▶ Фрагмент текста:

Монах Амвросий недавно упрекнул его, что своим нерадением Василий Дмитриевич нарушил первоначальный облик собора, перепутав местами неповторимые по красоте белокаменные рельефы. Своим чистосердечным подношением он исправит промашку и снимет грех с души.
Твердо все решив, Василий Дмитриевич приказал прибрать сарай, очистить его от мусора и паутины, а заодно получше наточить топоры, ножи и долота. Завтра он начинает свою новую и последнюю работу…
Примерно месяц спустя верный человек Ермолина отправился в Юрьев-Польский через Ростов Великий. На телеге лежал бережно увернутый в солому и мешковину деревянный Георгий, послуживший некогда моделью для каменной фигуры. Еще вез верный человек с собой два письма. Одно — настоятелю Георгиевского собора: Василий Дмитриевич просил принять в дар свою работу. Второе письмо было адресовано Вассиану Рыло. Ермолин сообщал архиепископу, что специально для него начал резать новое изображение Георгия Победоносца. Лучше и совершеннее старого. Он постарается как можно быстрее закончить работу и тогда лично привезет ее в Ростов. В конце письма Василий Дмитриевич высказывал надежду, что Вассиан не оставит его своими заботами и разрешит ростовским переписчикам изготовить для него копию владычного летописного свода.

▶ Учебное задание: Перечислите все инструменты, которые, согласно фрагменту текста, Василий Дмитриевич приказал получше наточить.

▶ Данные:
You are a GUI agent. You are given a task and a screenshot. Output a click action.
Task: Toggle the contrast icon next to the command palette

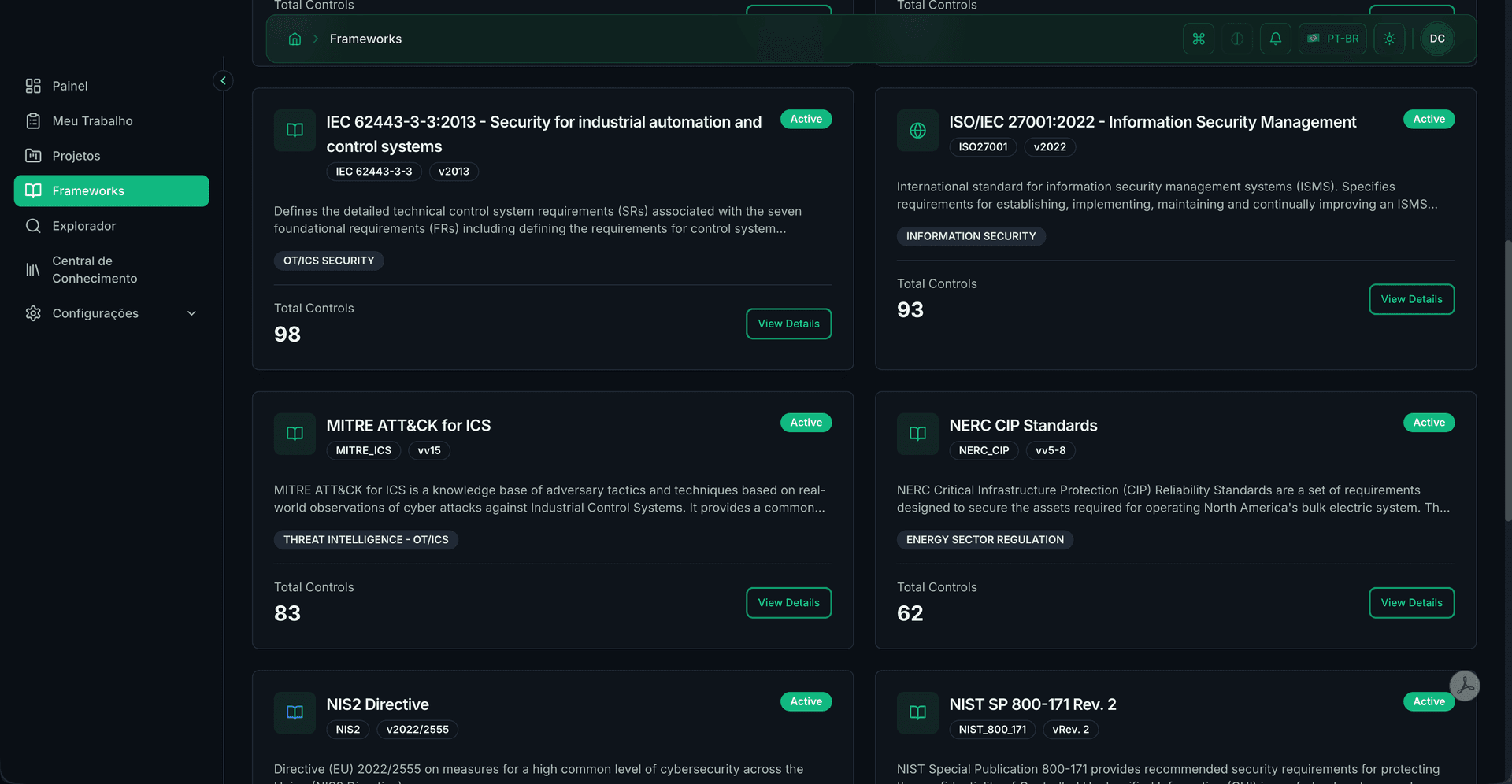coord(1236,38)
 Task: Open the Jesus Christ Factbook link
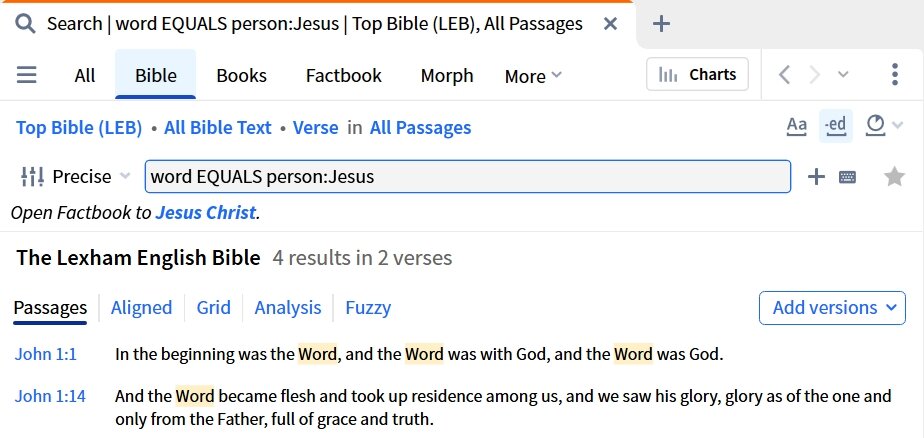point(206,212)
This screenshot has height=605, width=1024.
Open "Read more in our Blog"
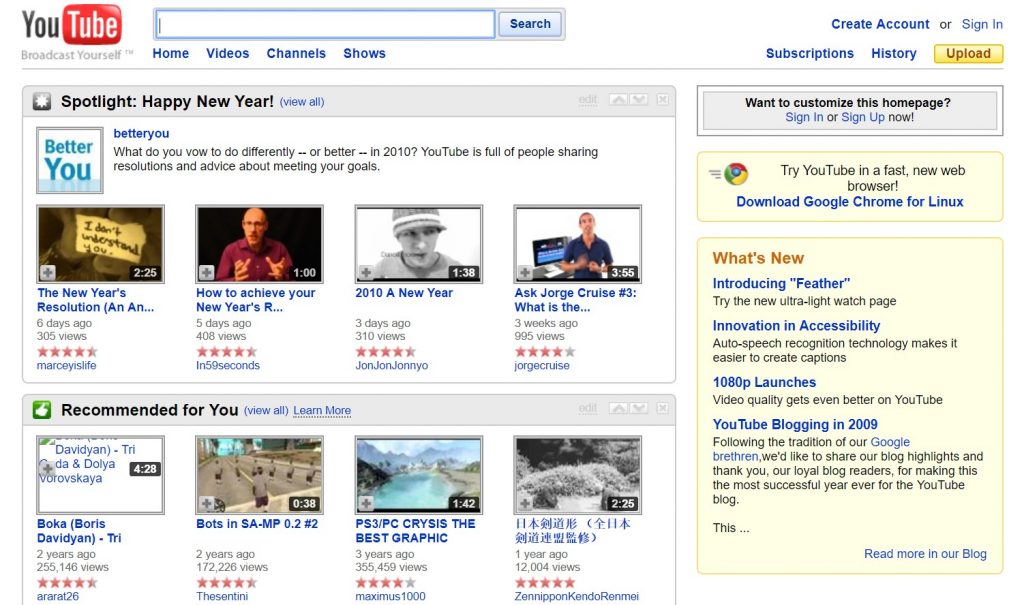925,553
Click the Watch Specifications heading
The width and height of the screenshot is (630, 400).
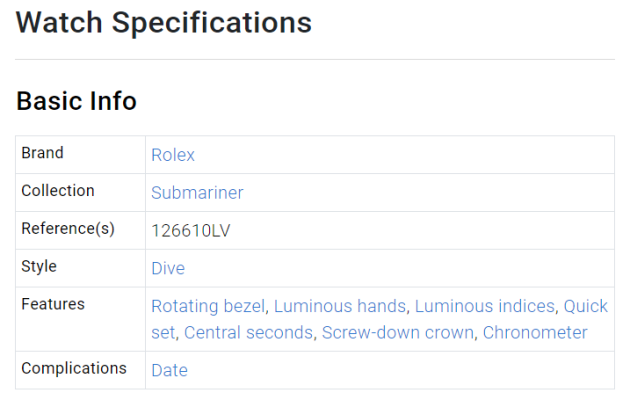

▶ Решённая задача: Топоры, ножи и долота.